*Dataset records*:
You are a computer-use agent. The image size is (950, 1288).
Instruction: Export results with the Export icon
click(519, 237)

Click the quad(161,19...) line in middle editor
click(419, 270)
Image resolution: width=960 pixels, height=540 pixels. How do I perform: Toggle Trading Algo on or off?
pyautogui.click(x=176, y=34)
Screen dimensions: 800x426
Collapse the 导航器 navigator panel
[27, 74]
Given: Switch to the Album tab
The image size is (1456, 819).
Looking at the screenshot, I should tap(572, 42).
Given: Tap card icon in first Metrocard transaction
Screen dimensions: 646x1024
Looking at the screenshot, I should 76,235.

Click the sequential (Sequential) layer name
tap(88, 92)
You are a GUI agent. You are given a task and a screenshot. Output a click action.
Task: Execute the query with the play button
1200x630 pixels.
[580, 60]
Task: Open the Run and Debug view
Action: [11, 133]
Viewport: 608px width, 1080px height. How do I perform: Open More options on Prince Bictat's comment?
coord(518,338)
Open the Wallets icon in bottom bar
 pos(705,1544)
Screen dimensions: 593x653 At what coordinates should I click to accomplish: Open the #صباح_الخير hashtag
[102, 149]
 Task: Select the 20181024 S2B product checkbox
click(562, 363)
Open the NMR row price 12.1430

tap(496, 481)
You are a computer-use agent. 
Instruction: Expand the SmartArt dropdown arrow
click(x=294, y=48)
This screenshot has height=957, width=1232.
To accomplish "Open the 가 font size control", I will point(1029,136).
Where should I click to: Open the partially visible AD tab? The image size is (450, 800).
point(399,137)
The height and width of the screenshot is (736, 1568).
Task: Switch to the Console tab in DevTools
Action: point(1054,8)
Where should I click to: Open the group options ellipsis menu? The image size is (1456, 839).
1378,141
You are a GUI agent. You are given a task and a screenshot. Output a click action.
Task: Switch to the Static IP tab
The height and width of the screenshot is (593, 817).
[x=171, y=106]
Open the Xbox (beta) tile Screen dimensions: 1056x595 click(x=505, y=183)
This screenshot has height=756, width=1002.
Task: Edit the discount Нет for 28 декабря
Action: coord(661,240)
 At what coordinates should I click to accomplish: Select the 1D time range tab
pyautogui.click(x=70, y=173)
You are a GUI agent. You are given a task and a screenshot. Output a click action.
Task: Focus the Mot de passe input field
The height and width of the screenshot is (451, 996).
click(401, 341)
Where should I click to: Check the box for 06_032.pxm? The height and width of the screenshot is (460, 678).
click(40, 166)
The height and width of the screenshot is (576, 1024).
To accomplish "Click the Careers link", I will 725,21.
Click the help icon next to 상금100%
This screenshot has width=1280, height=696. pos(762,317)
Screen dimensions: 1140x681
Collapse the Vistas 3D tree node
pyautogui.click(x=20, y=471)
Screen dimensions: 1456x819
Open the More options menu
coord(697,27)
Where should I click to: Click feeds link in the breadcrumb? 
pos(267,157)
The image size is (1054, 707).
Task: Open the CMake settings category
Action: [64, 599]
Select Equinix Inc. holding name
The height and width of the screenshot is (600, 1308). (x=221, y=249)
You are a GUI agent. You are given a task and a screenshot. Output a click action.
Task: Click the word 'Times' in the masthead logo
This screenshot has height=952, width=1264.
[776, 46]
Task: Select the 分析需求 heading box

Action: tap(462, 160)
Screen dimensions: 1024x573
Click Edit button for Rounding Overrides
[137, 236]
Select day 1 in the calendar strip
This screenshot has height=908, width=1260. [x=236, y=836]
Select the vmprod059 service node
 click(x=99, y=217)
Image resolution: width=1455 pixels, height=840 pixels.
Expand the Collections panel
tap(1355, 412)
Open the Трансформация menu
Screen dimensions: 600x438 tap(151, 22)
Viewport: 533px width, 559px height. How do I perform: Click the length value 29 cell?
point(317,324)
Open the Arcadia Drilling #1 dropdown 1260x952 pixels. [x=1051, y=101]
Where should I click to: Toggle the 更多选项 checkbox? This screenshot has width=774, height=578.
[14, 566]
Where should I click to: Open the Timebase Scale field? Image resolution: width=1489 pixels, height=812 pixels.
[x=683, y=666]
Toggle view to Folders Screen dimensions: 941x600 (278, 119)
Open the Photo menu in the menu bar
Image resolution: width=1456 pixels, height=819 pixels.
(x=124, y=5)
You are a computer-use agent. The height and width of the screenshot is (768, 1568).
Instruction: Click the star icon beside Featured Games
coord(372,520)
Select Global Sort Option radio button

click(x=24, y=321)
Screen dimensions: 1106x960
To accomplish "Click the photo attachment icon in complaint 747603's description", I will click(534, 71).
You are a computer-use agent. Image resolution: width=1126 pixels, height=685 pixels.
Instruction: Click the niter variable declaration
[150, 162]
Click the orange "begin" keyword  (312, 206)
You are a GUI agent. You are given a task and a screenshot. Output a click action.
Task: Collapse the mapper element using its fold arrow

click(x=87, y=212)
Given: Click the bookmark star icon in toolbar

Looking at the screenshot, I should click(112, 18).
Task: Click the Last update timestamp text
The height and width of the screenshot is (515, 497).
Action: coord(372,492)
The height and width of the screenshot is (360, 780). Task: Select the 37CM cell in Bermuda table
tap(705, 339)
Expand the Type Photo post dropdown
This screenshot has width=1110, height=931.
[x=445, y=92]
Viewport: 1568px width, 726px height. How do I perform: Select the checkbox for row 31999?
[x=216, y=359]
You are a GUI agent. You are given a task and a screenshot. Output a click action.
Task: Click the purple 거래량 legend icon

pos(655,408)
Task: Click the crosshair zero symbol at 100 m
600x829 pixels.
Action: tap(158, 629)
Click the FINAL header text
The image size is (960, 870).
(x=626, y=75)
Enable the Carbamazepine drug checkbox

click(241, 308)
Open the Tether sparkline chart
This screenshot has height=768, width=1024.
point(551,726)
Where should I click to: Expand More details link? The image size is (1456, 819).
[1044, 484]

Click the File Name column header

*Short exercise*: Revise the data from the line containing "Click the orange" through the line containing "Looking at the screenshot, I should click(112, 18).", both included, so that "fold arrow" becomes "chevron" and nothing else changes. Return only those lines.

*Expected answer*:
Click the orange "begin" keyword  (312, 206)
You are a GUI agent. You are given a task and a screenshot. Output a click action.
Task: Collapse the mapper element using its chevron

click(x=87, y=212)
Given: Click the bookmark star icon in toolbar

Looking at the screenshot, I should click(112, 18).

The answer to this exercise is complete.